* _Tarefa a realizar_
Na reportagem sobre o álbum "Wake Up!", de John Legend e The Roots, em que posição o disco estreou na parada Billboard 200?

* _Texto do documento_
# # # # # # #
John Legend durante apresentação com The Roots no Bowery Ballroom, em Nova York (30/08/2010) - Getty Images
John Legend durante apresentação com The Roots no Bowery Ballroom, em Nova York (30/08/2010) Imagem: Getty Images

GARY GRAFF*

The New York Times Syndicate

25/11/2010 08h00

Há quase exatamente dois anos, John Legend e a banda The Roots começaram a trabalhar no novo álbum do cantor, "Wake Up!". É fácil lembrar, porque foi inspirado pelo trabalho de Legend para a campanha presidencial do então senador Barack Obama. "A ideia original era 'vamos fazer algo que reflita musicalmente o momento em que estamos'", lembra o cantor.

O projeto levou dois anos para ser lançado, mas Legend diz que ele não perdeu nada de sua força ou atemporalidade. "É quase mais relevante agora", diz o cantor, compositor e produtor de 31 anos, falando por telefone de Nova York. "Acho que as pessoas estão mais frustradas do que nunca, em parte por causa da economia, em parte por acharem que os políticos e as elites estão fora de contato com o que está ocorrendo em suas vidas".
 
As canções em "Wake Up!" são em sua maioria covers de canções de R&B com letras sociopolíticas de artistas como Marvin Gaye, Donny Hathaway, Curtis Mayfield, Nina Simone e Bill Withers. Ele estreou no oitavo lugar na parada Billboard 200 quando foi lançado em setembro e recebeu críticas em sua maioria positivas, mas Legend diz que o feito criativo do projeto significa mais para ele e para o The Roots do que seu sucesso comercial.
 
"Mesmo se a missão fosse apenas fazer música com consciência política e social, é possível fazê-la em todos os gêneros, de Bob Dylan, John Lennon e Stevie Wonder, aos artistas que cobrimos neste projeto", diz Legend, nascido em Ohio e que ganhou fama em meados dos anos 2000 com o lançamento de três álbuns Top 10 e a conquista de três prêmios Grammy. "Também é possível cobrir todas as diferentes épocas. Não é preciso que todas as faixas sejam dos anos 60 ou 70, apesar desse ter sido um período fértil para esse tipo de música, tanto na soul music quanto no rock e folk".
 
Assim que ele e o baterista do Roots, Ahmir "Questlove" Thompson, começaram a pesquisar possíveis canções, "descobrimos que o que mais gostávamos era desse tipo de funk-soul de tom 'blaxploitation', porque vocalmente casava bem comigo e sonoramente era o certo para a banda. E aquela foi uma era de músicas e letras de grande inspiração para nós. Nos limitamos àquele período, mas mesmo ali é possível pegar 'What's Going On' (1971) ou coisas mais obscuras, e escolhemos fazer algumas coisas menos batidas".
 
Eles iniciaram imediatamente por esse caminho, começando com "Hard Times" (1975) de Mayfield, originalmente gravada por Baby Huey & the Babysitters, "Compared to What" (1969) de Les McCann e Eddie Harris, e "Little Ghetto Boy" (1972) de Hathaway. "Essas deram o tom". Mas "Wake Up!" logo se transformou em uma preocupação de prazo para ambas partes: Legend teve que sair em turnê para promover seu terceiro álbum, "Evolver" (2008), enquanto os Roots iniciaram seu período como banda da casa no programa "Late Night with Jimmy Fallon" da NBC e também gravaram seu próprio álbum, "How I Got Over" (2010).
# # # # # # #
* _Itens fornecidos_
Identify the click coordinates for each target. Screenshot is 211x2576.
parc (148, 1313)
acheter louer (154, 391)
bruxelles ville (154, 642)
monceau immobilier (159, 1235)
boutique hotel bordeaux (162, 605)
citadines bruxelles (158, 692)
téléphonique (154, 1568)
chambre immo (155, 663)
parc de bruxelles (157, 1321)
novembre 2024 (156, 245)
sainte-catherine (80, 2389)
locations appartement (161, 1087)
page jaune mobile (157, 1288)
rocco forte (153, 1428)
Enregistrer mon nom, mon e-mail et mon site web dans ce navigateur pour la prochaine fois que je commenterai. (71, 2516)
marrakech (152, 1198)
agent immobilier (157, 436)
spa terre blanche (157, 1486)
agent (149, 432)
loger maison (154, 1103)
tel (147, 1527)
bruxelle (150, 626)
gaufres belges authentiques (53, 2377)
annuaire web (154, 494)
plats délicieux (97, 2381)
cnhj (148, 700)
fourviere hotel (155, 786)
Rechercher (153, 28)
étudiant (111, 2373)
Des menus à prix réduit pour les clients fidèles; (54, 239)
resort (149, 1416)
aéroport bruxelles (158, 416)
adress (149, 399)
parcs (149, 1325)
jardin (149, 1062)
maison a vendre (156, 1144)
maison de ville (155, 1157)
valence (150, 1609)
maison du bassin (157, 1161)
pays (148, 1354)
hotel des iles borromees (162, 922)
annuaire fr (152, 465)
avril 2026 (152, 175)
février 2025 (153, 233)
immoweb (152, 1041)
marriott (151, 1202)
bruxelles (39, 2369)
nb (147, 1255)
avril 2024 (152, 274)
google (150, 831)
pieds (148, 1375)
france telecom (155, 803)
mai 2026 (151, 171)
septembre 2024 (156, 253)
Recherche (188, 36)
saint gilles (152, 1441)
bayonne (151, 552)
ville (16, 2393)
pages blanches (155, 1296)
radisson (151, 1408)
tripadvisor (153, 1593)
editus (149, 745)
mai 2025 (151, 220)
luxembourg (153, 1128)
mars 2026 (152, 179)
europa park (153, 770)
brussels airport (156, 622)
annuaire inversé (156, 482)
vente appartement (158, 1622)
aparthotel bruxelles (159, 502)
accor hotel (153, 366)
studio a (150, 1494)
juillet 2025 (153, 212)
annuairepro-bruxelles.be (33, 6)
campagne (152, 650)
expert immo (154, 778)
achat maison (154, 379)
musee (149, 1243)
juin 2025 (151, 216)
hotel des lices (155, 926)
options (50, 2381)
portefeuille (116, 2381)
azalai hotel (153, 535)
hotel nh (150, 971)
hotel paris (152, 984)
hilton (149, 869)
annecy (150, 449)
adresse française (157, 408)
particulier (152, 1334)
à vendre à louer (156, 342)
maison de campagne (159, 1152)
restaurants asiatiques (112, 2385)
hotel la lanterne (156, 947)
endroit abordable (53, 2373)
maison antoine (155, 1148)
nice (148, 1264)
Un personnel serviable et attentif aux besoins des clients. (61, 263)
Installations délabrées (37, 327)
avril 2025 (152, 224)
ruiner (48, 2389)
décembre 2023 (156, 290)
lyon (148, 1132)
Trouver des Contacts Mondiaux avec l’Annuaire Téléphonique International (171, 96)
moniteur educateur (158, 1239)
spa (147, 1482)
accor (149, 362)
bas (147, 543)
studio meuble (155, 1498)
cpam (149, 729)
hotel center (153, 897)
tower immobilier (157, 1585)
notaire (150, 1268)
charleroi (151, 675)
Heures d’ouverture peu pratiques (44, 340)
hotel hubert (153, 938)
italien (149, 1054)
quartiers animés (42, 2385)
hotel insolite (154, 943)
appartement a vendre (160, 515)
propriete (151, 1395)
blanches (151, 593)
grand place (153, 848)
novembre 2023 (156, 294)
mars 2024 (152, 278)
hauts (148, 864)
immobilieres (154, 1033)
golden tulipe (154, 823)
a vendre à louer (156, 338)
# # # # # # #
* _Resolução do problema_
Em oitavo lugar.